– Нас обучали совершать невозможное. И к добру или к худу, то, что ты сделала, доказало, что мы на это более чем способны.
– Отец и Серин знают, что я приду за Ареном. А Серину к тому же известно, что я умею и каким образом думаю. У Итиканы не было такого преимущества.
Бронвин покачала головой из стороны в сторону.
– Ты пришла сюда, чтобы убедить нас помочь тебе или отговорить? Пока всё отчётливо звучит как второй вариант.
Краем глаза Лара заметила, что Энзель пристально наблюдает за ними, читает слова по губам. Она повернулась, чтобы он видел её лицо.
– Ваши жизни стоят не меньше, чем жизнь Арена. Как и жизнь ребёнка у тебя в животе, Сарина.
Энзель сжал зубы, глянул на жену, и пара без слов обменялась репликами. Затем он выдохнул и коротко кивнул.
– Некоторые поступки нужно совершать, – сказала Сарина, – вне зависимости от того, насколько это рискованно. Я не хочу, чтобы мой ребёнок рос с этим наследием, Лара. Я хочу, чтобы мои дети гордились своей матерью. И тётками.
Лара закусила щёку изнутри; она хотела было продолжить спор, но вместо этого сказала:
– Дай мне слово, что будешь держаться подальше от сражений.
И внезапно свалилась на спину, потому что сестра быстрым движением ноги под столом выбила из-под неё стул.
– Ну и сука же ты, – пробормотала Лара, потирая затылок. Креста и Бронвин рассмеялись.
Сарина обошла стол и склонилась над ней так, что они оказались нос к носу.
– Я тут главная, Ваше Величество. Ясно?
Лара несколько мгновений смотрела на неё в упор, а потом улыбнулась.
– Ясно.
– Так, вы двое, – бросила Сарина Кресте и Бронвин, – ешьте досыта, потом собираем вещи и в путь. Пришло время сёстрам Велиант воссоединиться.
11
Арен
Ветер пронёсся по саду, прошелестел среди ухоженных розовых кустов и фигурных живых изгородей, засвистел между декоративными карнизами на стене – и верёвки, на которых покачивались трупы, заскрипели. Их было уже восемнадцать. Восемнадцать итиканцев, погибших в попытке спасти своего короля. Спасти его, Арена.

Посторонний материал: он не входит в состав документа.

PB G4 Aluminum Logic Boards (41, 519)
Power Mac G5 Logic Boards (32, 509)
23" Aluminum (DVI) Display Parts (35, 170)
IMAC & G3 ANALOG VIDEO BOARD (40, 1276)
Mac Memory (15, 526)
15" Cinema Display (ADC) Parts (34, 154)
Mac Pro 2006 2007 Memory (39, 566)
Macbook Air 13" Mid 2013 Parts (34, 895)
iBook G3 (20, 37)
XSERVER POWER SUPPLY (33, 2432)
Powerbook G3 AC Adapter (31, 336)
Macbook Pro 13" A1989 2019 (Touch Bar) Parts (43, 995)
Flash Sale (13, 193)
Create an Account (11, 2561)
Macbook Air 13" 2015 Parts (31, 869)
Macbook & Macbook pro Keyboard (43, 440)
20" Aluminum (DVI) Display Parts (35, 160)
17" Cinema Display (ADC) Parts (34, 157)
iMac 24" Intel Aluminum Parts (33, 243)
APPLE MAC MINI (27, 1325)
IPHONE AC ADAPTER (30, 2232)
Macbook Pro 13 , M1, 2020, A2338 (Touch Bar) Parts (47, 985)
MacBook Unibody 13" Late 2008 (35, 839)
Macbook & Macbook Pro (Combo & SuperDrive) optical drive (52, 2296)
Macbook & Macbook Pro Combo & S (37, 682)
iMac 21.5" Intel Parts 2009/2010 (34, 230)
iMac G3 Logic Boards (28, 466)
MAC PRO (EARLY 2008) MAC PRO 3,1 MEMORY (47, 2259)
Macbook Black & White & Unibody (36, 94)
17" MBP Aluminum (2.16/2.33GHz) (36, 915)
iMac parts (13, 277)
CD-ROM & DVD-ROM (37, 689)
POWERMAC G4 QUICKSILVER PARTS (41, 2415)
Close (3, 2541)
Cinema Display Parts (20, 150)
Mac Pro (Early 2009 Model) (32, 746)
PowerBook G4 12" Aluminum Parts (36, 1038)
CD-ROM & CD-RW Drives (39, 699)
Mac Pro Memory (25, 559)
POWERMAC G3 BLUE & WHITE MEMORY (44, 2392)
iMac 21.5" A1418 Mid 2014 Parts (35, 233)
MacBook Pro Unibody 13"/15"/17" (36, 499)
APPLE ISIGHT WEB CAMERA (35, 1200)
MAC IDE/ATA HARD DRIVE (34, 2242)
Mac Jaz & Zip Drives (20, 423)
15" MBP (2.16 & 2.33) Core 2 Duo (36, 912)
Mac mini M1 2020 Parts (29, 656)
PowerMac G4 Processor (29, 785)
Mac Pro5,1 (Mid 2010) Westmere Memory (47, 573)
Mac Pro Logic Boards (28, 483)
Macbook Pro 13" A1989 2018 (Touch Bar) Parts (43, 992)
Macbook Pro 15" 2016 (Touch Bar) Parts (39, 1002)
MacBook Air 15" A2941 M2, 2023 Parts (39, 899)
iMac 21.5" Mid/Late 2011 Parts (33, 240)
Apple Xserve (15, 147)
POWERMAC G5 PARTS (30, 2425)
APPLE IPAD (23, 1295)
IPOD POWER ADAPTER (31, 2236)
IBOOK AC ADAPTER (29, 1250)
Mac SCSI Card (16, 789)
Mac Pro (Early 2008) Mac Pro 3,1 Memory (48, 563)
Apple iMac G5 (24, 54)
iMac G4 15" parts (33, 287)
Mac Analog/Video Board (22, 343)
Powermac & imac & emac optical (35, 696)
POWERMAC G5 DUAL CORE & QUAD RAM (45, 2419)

Он этого не заслуживал. Не заслуживал того, чтобы они отдали за него свои жизни. Все бедствия, выпавшие на долю Итиканы, были следствием его личного выбора. Пусть Лара и написала то письмо с ужасающими подробностями, но если бы он не доверился ей, не полюбил её, она никогда не сумела бы причинить вред его людям.
Тем не менее тела висели на стене, и каждые несколько дней их ряды пополняли новые. Иногда проходило чуть больше времени, и Арен начинал глупо надеяться, что его народ бросил эту затею. Но в этот момент прибывал Серин, а вместе с ним – новое сопротивляющееся тело, и Арен вновь погружался в себя – только так он мог выдержать происходящее. Серин вновь и вновь убивал его людей, но так и не раскрыл ни одной тайны Итиканы.
Труп Эмры исклевали вороны, он почти превратился в скелет, его можно было узнать лишь по памяти. Но более свежие тела чернели и раздувались, глядели на Арена пустыми глазницами прежде знакомых лиц, а он всё так же был прикован у каменного стола в этом проклятом саду.
Из которого невозможно было сбежать.
Хотя Бог свидетель, Арен пытался. Из десятка стражников кто-то отделался подбитым глазом, кто-то сломанным носом, а один заработал круговой тёмно-синий кровоподтёк на шее – отпечаток цепи, соединявшей запястья Арена. Одного он убил, умудрившись отобрать меч, но остальные задавили его числом. В итоге он получил лишь ушибы на рёбрах, головную боль, ещё больше охраны вокруг днём и ночью и ни минуты уединения. Его регулярно обыскивали, опасаясь, что он вскроет каким-нибудь подручным предметом замки кандалов, заставляли спать привязанным к койке и при ярком свете, чтобы он не освободился под покровом ночи. Из столовых приборов ему позволяли пользоваться одной несчастной деревянной ложкой.
Он исчерпал все свои идеи, все известные ему приёмы в отчаянных попытках сбежать, хотя логичной стратегией было бы выждать время. Но логика мало что значила, когда с каждым прошедшим днём новых итиканцев пытали и убивали за попытки освободить его.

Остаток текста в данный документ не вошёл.